The following table summarizes the mean (SE) computing time (in seconds) of solving the lasso along the entire path of 100 lambda values equally spaced on the log scale of lambda / lambda_max from 0.1 to 1 over 20 replications.

Package GENE MNIST GWAS NYT
n=536 n=784 n=313 n=5,000
p=17,322 p=60,000 p=660,495 p=55,000
picasso 0.67 (0.02) 2.94 (0.01) 14.96 (0.01) 15.91 (0.16)
ncvreg 0.87 (0.01) 4.22 (0.00) 19.78 (0.01) 25.59 (0.12)
glmnet 0.74 (0.01) 3.82 (0.01) 16.19 (0.01) 24.94 (0.16)
biglasso 0.31 (0.01) 0.61 (0.02) 4.82 (0.01) 5.91 (0.78)

Big data: Out-of-core computation

To demonstrate the out-of-core computing capability of biglasso, a 96 GB real data set from a large-scale genome-wide association study is analyzed. The dimensionality of the design matrix is: n = 973, p = 11,830,470. Note that the size of data is 3x larger than the installed 32 GB of RAM.
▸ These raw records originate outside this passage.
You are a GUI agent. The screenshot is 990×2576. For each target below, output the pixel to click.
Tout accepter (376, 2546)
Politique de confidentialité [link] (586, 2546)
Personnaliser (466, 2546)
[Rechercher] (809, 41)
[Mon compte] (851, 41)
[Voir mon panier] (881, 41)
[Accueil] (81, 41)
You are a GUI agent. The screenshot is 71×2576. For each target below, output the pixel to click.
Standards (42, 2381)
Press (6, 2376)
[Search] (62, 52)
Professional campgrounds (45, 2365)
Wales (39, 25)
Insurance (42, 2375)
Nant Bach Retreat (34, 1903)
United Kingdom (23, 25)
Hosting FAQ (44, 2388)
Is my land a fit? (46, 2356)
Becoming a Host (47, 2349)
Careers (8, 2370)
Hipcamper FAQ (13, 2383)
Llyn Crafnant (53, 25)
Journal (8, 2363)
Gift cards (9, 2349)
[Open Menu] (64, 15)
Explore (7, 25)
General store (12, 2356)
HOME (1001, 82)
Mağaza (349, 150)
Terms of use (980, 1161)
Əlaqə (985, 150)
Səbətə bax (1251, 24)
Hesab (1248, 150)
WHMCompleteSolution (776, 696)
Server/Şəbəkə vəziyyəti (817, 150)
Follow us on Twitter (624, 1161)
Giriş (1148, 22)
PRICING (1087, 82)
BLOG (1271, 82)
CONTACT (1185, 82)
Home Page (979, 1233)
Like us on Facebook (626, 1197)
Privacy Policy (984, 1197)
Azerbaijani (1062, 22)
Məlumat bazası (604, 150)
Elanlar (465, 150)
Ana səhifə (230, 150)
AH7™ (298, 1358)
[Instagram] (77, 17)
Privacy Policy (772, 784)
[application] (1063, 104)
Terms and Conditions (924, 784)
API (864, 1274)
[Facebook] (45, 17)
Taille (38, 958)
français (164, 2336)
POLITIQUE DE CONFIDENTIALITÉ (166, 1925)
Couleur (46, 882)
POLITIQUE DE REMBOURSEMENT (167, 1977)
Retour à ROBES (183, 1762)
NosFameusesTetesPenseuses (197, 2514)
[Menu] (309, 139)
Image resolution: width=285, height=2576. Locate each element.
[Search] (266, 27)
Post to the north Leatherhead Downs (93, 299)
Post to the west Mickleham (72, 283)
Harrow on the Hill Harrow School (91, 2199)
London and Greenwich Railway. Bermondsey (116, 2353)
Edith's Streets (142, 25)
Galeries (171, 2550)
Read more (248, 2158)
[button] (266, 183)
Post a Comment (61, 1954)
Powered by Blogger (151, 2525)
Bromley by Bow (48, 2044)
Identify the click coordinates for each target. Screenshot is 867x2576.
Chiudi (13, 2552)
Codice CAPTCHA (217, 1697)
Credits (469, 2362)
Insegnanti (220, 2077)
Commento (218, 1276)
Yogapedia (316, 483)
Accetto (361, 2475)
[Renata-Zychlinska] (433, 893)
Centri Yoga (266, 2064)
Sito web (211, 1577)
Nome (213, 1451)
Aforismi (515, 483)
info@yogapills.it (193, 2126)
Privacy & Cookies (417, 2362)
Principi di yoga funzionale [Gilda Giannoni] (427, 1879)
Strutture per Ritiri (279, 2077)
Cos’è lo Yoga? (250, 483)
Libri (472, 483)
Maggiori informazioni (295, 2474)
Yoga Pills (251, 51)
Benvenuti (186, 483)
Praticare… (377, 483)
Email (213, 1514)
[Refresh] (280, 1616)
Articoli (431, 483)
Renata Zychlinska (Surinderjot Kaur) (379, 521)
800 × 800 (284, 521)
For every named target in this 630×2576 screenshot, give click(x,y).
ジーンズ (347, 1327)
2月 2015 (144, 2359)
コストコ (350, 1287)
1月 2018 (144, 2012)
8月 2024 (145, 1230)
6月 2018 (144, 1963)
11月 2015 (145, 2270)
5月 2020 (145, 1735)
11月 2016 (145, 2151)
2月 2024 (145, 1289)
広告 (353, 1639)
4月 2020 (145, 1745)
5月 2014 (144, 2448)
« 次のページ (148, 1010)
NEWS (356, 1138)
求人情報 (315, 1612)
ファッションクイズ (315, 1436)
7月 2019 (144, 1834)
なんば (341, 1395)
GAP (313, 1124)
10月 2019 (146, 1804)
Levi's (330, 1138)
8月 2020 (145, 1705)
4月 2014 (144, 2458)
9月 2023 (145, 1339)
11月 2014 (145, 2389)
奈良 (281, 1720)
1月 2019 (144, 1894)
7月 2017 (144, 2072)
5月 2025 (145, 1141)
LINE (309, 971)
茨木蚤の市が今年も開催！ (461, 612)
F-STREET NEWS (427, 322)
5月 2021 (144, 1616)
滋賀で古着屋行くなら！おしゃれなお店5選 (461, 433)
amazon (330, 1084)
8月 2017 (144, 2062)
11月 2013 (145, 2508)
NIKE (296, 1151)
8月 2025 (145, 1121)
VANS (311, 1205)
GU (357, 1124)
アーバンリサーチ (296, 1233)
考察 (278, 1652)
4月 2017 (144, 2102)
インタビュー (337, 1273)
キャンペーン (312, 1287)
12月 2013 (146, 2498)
Since other three packages cannot handle this data-larger-than-RAM case, we compare the performance of screening rules SSR and Adaptive based on our package biglasso. In addition, two cases in terms of lambda_min are considered: (1) lam_min = 0.1 lam_max; and (2) lam_min = 0.5 lam_max, as in practice there is typically less interest in lower values of lambdafor very high-dimensional data such as this case. Again the entire solution path with 100 lambda values is obtained. The table below summarizes the overall computing time (in minutes) by screening rule SSR (which is what other three packages are using) and our new rule Adaptive. (No replication is conducted.)

Cases SSR Adaptive
lam_min / lam_max = 0.1, 1 core 189.67 66.05
lam_min / lam_max = 0.1, 4 cores 86.31 46.91
lam_min / lam_max = 0.5, 1 core 177.84 24.84
lam_min / lam_max = 0.5, 4 cores 85.67 15.14

Reference:

  • Zeng Y and Breheny P (2021). The biglasso Package: A Memory- and Computation-Efficient Solver for Lasso Model Fitting with Big Data in R. R Journal, 12: 6-19. URL https://doi.org/10.32614/RJ-2021-001
  • Zeng Y, Yang T, and Breheny P (2021). Hybrid safe-strong rules for efficient optimization in lasso-type problems. Computational Statistics and Data Analysis, 153: 107063. URL https://doi.org/10.1016/j.csda.2020.107063
  • Wang C and Breheny P (2022). Adaptive hybrid screening for efficient lasso optimization. Journal of Statistical Computation and Simulation, 92: 2233–2256. URL https://doi.org/10.1080/00949655.2021.2025376
  • Tibshirani, R., Bien, J., Friedman, J., Hastie, T., Simon, N., Taylor, J., and Tibshirani, R. J. (2012). Strong rules for discarding predictors in lasso-type problems. Journal of the Royal Statistical Society: Series B (Statistical Methodology), 74 (2), 245-266.
  • Wang, J., Zhou, J., Wonka, P., and Ye, J. (2013). Lasso screening rules via dual polytope projection. In Advances in Neural Information Processing Systems, pp. 1070-1078.
  • Xiang, Z. J., and Ramadge, P. J. (2012, March). Fast lasso screening tests based on correlations. In Acoustics, Speech and Signal Processing (ICASSP), 2012 IEEE International Conference on (pp. 2137-2140). IEEE.
  • Wang, J., Zhou, J., Liu, J., Wonka, P., and Ye, J. (2014). A safe screening rule for sparse logistic regression. In Advances in Neural Information Processing Systems, pp. 1053-1061.